Yesterday I went to a symposium on graduate education, which was actually pretty interesting. The plenary speaker was a woman who is the dean of the graduate college at UC-Berkeley. She talked about her research into the effects of family choices on the success of male and female academics. Basically, as expected, men could generally have a whole tribe of offspring, and it didn't change the likelihood of them achieving tenure. For women, on the other hand, it was a completely different story. It was really interesting because she examined the same question from many different angles. I'm certainly not a social science expert, but it seemed like she did a pretty thorough study.
If you define success as achieving tenure, then childless women were the most successful, followed by, amazingly enough, single mothers. Women who had their children before obtaining their Ph.D. came in third. For men, their parental status was not as significantly correlated to their success rate.
Many women Ph.D.'s end up in what she called second-tier jobs, as adjunct, part-time, instructors with no job security and no chance of promotion. An amazing statistic that she gave was that something like 60% of men academics who were married with children had a spouse who worked outside the home only part time or not at all.

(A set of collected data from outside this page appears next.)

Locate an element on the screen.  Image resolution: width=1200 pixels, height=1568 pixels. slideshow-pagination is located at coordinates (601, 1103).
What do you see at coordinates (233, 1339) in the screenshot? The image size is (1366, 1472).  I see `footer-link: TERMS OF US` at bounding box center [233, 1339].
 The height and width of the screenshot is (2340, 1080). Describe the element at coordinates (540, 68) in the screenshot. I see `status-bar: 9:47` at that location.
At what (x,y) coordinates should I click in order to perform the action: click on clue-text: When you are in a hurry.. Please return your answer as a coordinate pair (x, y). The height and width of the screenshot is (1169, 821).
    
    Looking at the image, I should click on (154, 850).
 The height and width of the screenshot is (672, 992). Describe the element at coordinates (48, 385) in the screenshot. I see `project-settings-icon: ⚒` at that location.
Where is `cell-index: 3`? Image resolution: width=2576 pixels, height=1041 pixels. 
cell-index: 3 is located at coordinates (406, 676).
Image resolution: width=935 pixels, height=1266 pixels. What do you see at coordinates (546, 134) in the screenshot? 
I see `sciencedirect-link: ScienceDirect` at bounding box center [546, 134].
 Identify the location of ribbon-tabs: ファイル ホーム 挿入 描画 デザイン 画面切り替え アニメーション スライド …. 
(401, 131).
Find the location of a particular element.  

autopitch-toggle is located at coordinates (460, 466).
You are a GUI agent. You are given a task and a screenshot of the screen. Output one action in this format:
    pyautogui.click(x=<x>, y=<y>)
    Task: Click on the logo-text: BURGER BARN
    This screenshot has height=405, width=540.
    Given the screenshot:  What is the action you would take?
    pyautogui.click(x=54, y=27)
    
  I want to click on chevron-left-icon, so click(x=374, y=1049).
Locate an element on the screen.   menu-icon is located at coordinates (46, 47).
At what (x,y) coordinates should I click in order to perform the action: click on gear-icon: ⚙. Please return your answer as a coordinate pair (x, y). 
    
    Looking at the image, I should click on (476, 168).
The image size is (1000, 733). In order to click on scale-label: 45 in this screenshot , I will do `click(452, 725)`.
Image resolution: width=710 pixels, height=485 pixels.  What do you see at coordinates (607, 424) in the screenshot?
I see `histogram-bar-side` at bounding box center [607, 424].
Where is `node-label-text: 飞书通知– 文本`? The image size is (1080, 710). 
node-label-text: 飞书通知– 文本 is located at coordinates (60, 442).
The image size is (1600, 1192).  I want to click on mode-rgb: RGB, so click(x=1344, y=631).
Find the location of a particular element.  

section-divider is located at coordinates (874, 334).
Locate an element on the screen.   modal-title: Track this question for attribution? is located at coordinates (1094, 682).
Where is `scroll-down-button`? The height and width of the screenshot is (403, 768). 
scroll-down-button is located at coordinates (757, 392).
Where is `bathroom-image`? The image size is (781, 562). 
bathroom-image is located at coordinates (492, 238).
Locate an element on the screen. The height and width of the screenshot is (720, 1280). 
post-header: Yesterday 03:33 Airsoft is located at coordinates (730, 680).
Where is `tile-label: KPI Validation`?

For women academics, that number shrank to 8%.
She also talked about all the nice policies that Berkeley has implemented, including automatically granting professors a one-year extension of the tenure timeline and 1-2 semesters of no teaching upon the arrival of a new child. And she implemented a policy at Berkeley that grad students who have children get a $5,000-$8,000 grant upon the arrival of their child. Here, our insightful leadership grant us a generous two-week maternity leave.
This dean from Berkeley seemed to be on friendly terms with our Graduate College dean, so it seems like she might be able to influence him to implement some of the reforms she has made at Berkeley. But I'm not going to hold my breath, because I know how slowly the wheels turn around here.